Messier 82

Messier 82
Beautiful Hubble shot of a starburst galaxy, M82

Friday, November 28, 2008

Meteors over Canada!

Canada is under attack - from space! In the last week, two meteors have landed in Western Canada. The first was in Alberta on November 20th; the second was in British Columbia yesterday, November 27th. I actually think I may have seen that second one myself, though I was not aware of its nature at the time (I'm a good few hundred miles south of the landing point).

One of the really cool things about being alive in the age of the Internet and ubiquitous video recording devices is that whenever something interesting happens, you can almost always count on there being video of it - and that video will end up on Youtube within the day.

So for anyone who haven't yet seen it, here's the video of the Alberta meteor, caught from a police vehicle camera:

Meteors are really cool. They're chunks of space rock that fall to Earth at tremendous speeds, burning up (partially or wholly, depending on size) in the process. It appears we're in the tail end of meteor season in the the Northern hemisphere right now, according to this lovely explanation from NASA:

To understand why sporadic activity is greatest near the beginning of Fall, simply recall the last time you drove through a swarm of insects. (Splat! There goes another bug on the windshield...) Bugs rarely "splat" on the rear window because it's hard for insects to overtake a fast-moving car from behind. They accumulate instead on the front glass, in the direction that the car is moving.

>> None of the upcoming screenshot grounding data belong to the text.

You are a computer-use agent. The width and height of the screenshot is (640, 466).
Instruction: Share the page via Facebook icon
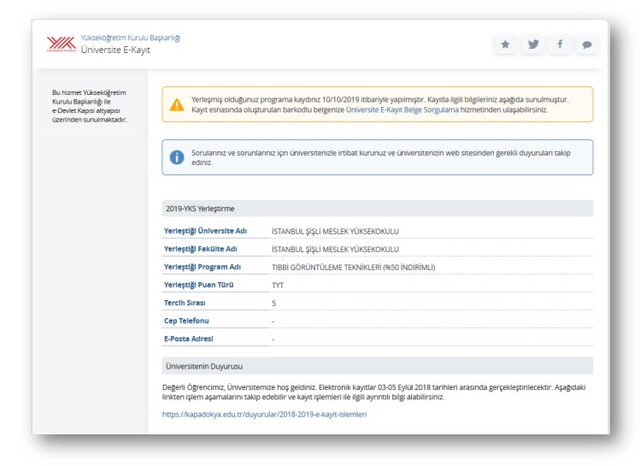click(x=560, y=44)
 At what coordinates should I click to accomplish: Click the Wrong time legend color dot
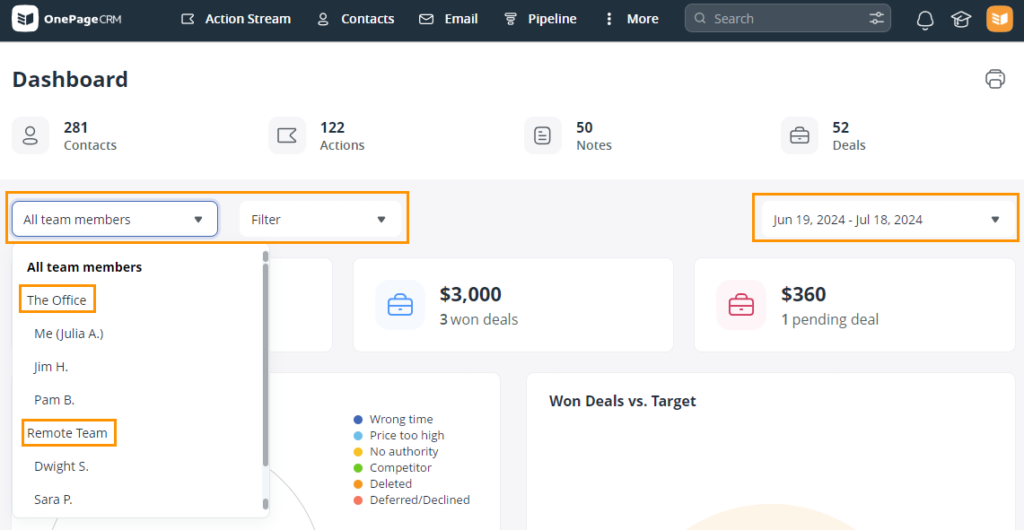pyautogui.click(x=358, y=419)
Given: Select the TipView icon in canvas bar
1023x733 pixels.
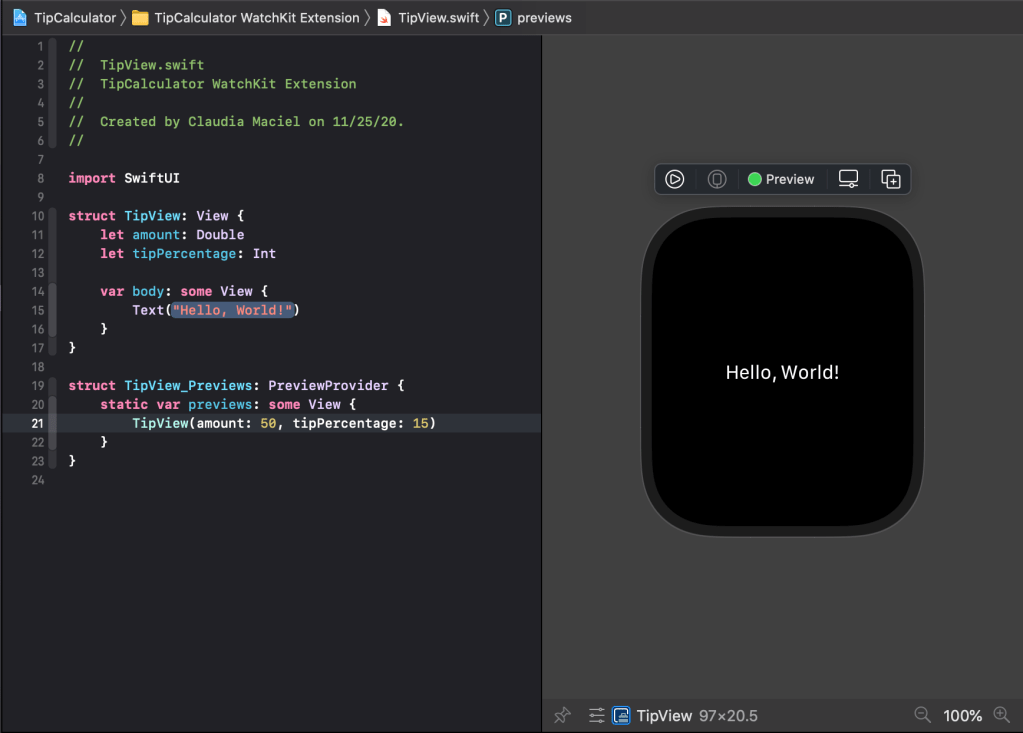Looking at the screenshot, I should click(x=621, y=715).
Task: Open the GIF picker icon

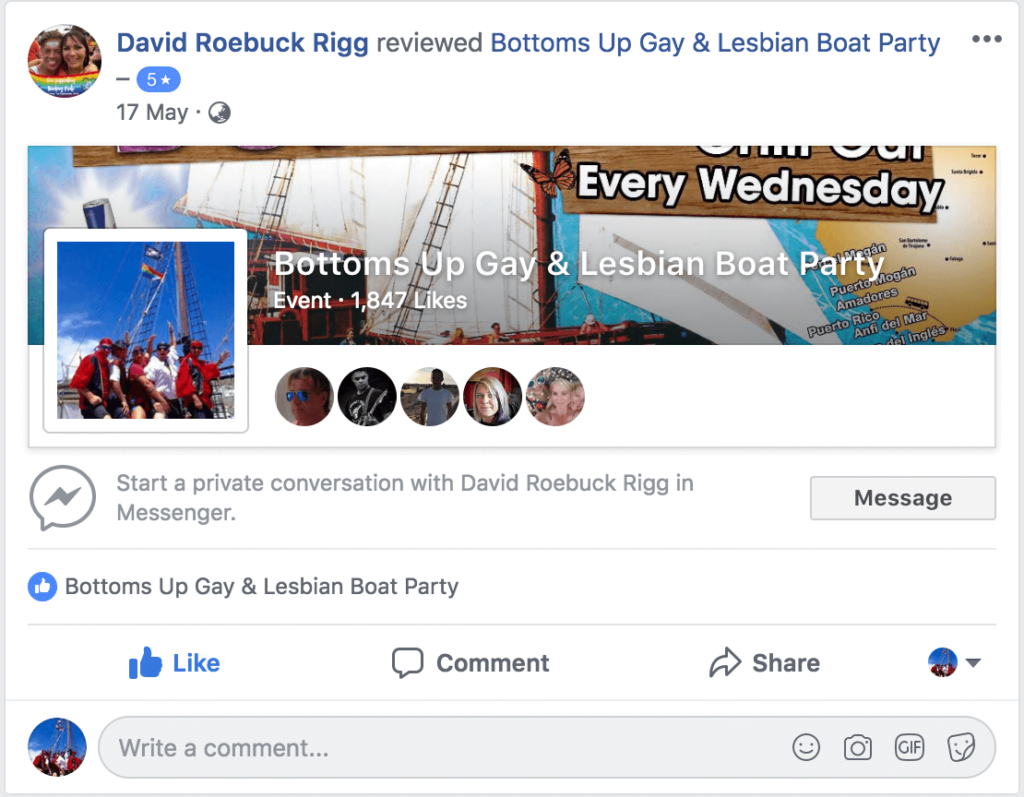Action: [x=909, y=747]
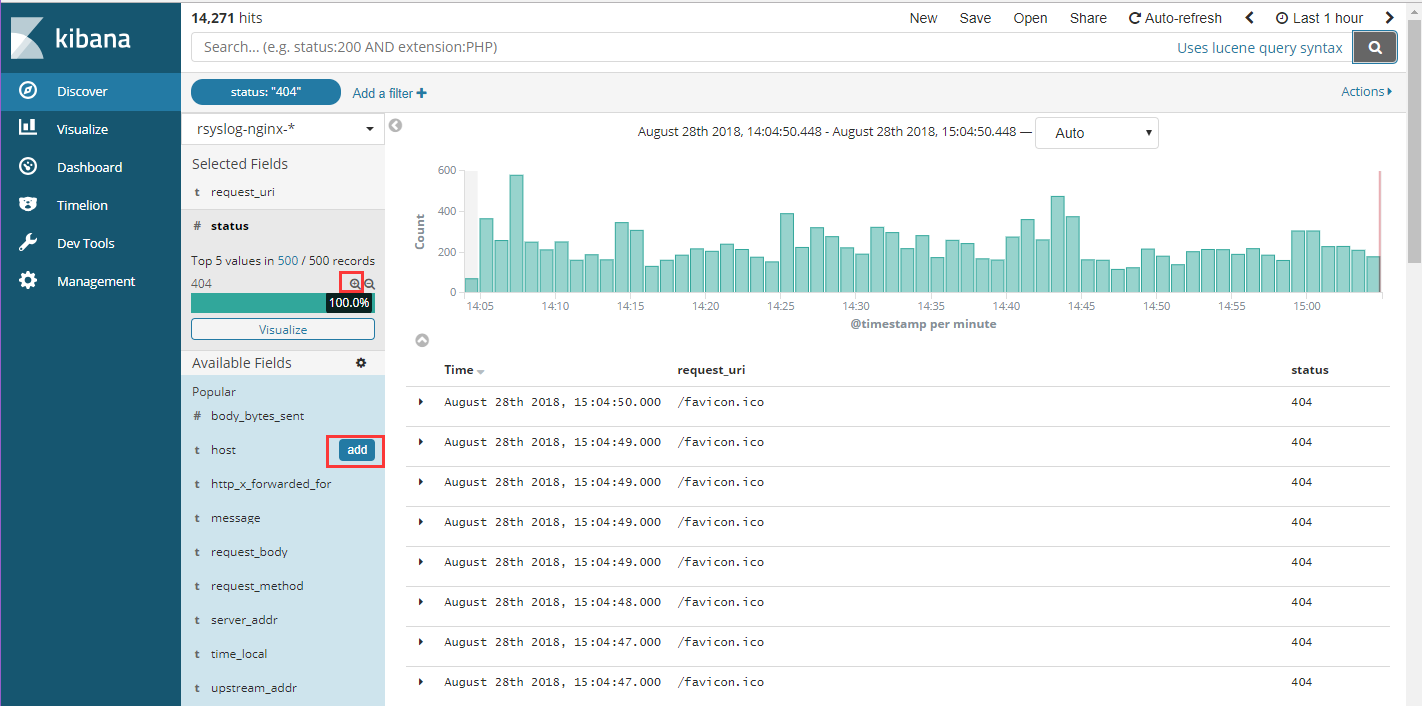
Task: Click the search magnifier button
Action: [1375, 47]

The same holds true for sporadic meteoroids. They usually meet the Earth in a head-on collision from the direction of our planet's orbital motion around the Sun, a direction that astronomers call "the Earth's apex." The region of sky around the apex is our planet's "front windshield." In late September the apex, as seen from northern latitudes, lies 70 degrees above the horizon at dawn -- that's its highest altitude of the year. With the Earth's "front windshield" so favorably placed, sporadic meteors are easy to see. Northern observers usually count twice as many sporadics in September as they do in March, when the apex has a lower declination.

These big meteors are still very rare though. Two big ones, within a week, right near each other...I'll leave it to the American televangelism industry to figure out whether western Canada's being rewarded or punished. Or maybe it's the start of the Apocalypse. Who knows. Me, I just think sky-rocks are pretty.